El Balneario Guajardo vivió su época dorada entre finales del siglo XIX y mediados del XX. Alhama de Aragón era  entonces un destino de prestigio, un lugar donde el descanso era un arte y la salud una ceremonia. En aquellos días, los bañistas seguían un ritual litúrgico entre la ciencia y la cábala: los médicos prescribían el número necesario baños siempre en múltiplos de tres, y las propiedades curativas de las aguas se movían entre las bondades mineromedicinales y la curación del espíritu. 

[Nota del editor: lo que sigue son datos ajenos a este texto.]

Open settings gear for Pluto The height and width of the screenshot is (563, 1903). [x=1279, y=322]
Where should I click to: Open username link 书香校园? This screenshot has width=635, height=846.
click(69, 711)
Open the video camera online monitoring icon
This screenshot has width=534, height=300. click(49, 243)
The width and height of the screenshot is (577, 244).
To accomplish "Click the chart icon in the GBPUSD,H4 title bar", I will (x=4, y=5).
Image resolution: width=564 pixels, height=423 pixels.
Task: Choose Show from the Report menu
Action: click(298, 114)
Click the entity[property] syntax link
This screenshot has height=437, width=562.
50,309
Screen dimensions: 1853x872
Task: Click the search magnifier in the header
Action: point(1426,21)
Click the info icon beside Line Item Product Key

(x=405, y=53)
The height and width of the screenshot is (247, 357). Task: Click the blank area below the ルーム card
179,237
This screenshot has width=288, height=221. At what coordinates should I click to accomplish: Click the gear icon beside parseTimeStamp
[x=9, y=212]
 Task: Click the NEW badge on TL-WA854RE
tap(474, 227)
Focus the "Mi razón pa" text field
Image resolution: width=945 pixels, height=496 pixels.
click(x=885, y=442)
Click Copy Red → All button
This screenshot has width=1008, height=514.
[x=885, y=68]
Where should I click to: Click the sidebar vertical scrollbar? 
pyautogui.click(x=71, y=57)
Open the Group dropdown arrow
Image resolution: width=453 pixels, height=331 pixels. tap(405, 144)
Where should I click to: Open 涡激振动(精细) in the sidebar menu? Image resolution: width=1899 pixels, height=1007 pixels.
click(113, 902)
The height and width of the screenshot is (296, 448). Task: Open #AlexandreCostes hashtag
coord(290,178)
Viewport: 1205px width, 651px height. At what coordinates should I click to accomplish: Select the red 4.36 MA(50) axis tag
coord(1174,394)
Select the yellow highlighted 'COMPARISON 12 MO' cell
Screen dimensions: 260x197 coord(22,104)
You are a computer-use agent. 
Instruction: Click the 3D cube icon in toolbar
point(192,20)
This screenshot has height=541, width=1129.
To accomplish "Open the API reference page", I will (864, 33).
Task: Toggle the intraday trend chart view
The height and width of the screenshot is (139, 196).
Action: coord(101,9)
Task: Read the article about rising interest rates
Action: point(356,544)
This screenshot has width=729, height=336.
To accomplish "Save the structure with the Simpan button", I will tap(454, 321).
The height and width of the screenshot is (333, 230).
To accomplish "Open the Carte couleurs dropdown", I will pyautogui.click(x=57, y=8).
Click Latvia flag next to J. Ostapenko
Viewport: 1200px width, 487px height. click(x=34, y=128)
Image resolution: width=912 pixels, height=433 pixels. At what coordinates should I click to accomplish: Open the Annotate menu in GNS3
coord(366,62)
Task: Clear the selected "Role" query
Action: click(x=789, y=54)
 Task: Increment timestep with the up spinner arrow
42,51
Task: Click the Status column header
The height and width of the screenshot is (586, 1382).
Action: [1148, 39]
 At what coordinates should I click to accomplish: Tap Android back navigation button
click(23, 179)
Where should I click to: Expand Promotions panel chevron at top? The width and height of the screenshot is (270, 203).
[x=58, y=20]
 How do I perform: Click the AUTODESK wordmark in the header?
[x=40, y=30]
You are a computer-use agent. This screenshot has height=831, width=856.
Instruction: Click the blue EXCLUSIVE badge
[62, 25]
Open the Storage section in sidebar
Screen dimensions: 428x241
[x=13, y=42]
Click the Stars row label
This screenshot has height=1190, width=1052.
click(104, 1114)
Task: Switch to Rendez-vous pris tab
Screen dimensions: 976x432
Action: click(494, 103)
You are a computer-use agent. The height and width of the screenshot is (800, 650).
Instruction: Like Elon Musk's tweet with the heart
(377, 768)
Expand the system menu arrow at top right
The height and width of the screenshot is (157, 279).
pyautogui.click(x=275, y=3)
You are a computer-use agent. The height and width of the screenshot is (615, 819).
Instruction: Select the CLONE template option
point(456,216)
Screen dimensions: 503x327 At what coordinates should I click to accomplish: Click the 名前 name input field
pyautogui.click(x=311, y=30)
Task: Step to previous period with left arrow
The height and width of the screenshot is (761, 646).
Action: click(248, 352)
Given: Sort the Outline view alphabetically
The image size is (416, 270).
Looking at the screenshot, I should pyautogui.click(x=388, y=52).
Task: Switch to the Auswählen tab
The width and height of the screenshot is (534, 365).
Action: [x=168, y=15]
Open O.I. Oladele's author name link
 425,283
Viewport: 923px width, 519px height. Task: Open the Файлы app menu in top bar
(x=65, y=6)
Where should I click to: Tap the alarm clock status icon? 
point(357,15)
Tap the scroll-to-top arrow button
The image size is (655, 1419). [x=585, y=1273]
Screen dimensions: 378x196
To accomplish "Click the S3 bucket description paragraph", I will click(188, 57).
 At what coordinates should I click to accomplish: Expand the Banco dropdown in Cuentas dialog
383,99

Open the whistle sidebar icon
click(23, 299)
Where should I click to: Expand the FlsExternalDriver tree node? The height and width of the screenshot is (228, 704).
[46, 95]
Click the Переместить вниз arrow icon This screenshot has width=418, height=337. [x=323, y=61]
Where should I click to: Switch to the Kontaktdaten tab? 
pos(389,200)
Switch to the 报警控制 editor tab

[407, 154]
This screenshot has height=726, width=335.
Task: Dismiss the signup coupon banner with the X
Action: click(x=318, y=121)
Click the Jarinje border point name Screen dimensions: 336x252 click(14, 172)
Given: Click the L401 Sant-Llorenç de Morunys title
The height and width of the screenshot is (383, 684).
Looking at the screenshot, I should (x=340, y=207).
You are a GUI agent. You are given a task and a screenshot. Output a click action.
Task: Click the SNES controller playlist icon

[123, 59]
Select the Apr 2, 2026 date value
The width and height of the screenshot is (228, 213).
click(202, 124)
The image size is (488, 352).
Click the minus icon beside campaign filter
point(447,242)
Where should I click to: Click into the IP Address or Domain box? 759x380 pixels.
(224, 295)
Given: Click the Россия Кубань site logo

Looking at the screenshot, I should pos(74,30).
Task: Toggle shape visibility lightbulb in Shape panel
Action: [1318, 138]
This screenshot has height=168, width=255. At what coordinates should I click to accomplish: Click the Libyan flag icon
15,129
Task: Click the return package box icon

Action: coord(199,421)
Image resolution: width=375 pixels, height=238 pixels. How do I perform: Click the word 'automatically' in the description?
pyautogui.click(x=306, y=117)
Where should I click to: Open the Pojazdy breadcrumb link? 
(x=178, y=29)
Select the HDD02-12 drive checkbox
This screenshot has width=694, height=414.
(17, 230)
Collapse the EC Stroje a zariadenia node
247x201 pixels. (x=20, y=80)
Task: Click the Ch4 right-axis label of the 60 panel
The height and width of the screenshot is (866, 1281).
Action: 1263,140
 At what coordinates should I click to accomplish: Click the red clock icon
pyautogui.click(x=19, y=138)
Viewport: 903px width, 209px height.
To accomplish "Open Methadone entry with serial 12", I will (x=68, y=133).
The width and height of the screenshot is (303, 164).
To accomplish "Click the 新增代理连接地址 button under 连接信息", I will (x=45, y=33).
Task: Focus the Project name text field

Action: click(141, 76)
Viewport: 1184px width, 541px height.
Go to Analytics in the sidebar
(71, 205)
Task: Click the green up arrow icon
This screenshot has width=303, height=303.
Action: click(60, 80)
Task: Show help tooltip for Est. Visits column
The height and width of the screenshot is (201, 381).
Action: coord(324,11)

En los años 50, los coches de caballos todavía esperaban en la estación para recoger a los recién llegados. Los aristócratas más distinguidos, personalidades del calibre del pintor Joaquín Sorolla o deportistas como la plantilla del Real Betis Balonpié, escogían el lugar. La galería de los baños de Guajardo era todo un lujo, aunque ya tenía un aire 'vintage', en este caso conservando su diseño decimonónico. "Consecuencia maravillosa de que mi familia no tuviera dinero, se conservó casi tao y cómo estaba", explica María.



Pero los tiempos cambiaron, los caballos fueron sustituidos por los motores de los primeros utilitarios y el glamour de las aguas termales se marchó en busca de otros escenarios. Con el desarrollismo de los años 60, la decadencia se instaló en las aguas termales de Guajardo. "Como no se hicieron reformas, las habitaciones no tenían baño individual. A las marquesas que tanto venían no les importó en su momento usar los baños comunes, pero luego la gente empezó a dejar de venir por eso", explica la autora.


María, que nació en los años 50, vio los últimos destellos de aquel esplendor. "Recuerdo bajar del tren y que todavía 'el Serapio', el cochero, nos recogiera con su carro", relata. "Parecen historias de otro mundo, y sin embargo, no están tan lejos. El pasado existe en la memoria de quien lo recuerda", ha dicho con melancolía.


Una oda al tiempo perdido

El balneario. Memoria de una educación sentimental es más que unas memorias familiares. Es un homenaje a un mundo que se desvanece, pero que sigue vivo en el recuerdo de quienes lo vivieron. Es también un canto a la infancia en libertad, a esos veranos interminables en los que los niños escalaban árboles, cazaban ranas y se rompían los huesos sin que nadie les interrumpiera el juego. "Hoy los niños están condenados a vacaciones programadas, en resorts con ofertas de todo incluido en lugares remotos, cuando quizá el paraíso esté en casa de sus abuelos, en un pueblo pequeño", ha reflexionado Campillo.


"Puede ser que a la hora de dar detalles sobre los personajes, haya algún fallo en si aquella era rubia o morena, o en si aquel otro había terminado la carrera o no. La memoria es selectiva, caprichosa y a veces inexacta" ha dicho la autora convencida de que muchos en Alhama de Aragón reconocerán a los personajes, señalando que "lo esencial de esta novela no es la precisión de los datos, sino la atmósfera". Y esa, María la ha capturado con la magia de quien escribe desde la verdad de sus recuerdos. Con el olfato de quien todavía mantiene en la pituitaria recuerdos de una infancia en los que su historia familiar se entremezcla con el auge y la posterior decadencia de las aguas termales en Alhama de Aragón. 


El balneario. Memoria de una educación sentimental es un libro que nos invita a viajar en el tiempo, a sentir el olor de la hierba recién regada, a escuchar el murmullo de las fuentes y el crujir de la madera en los salones de baile. Es, sobre todo, un recordatorio de que hay lugares que nos conforman, que nos habitan para siempre. Lugares a los que, aunque cambien, aunque desaparezcan, siempre podemos regresar en nuestra memoria y esbozar una sonrisa en los labios. Volver a ese tiempo en el que los domingos se podía ir a Cantarero, los lunes a Termas Pallarés, los martes a San Roque, los miércoles a Guajardo y los jueves... Los jueves, milagro.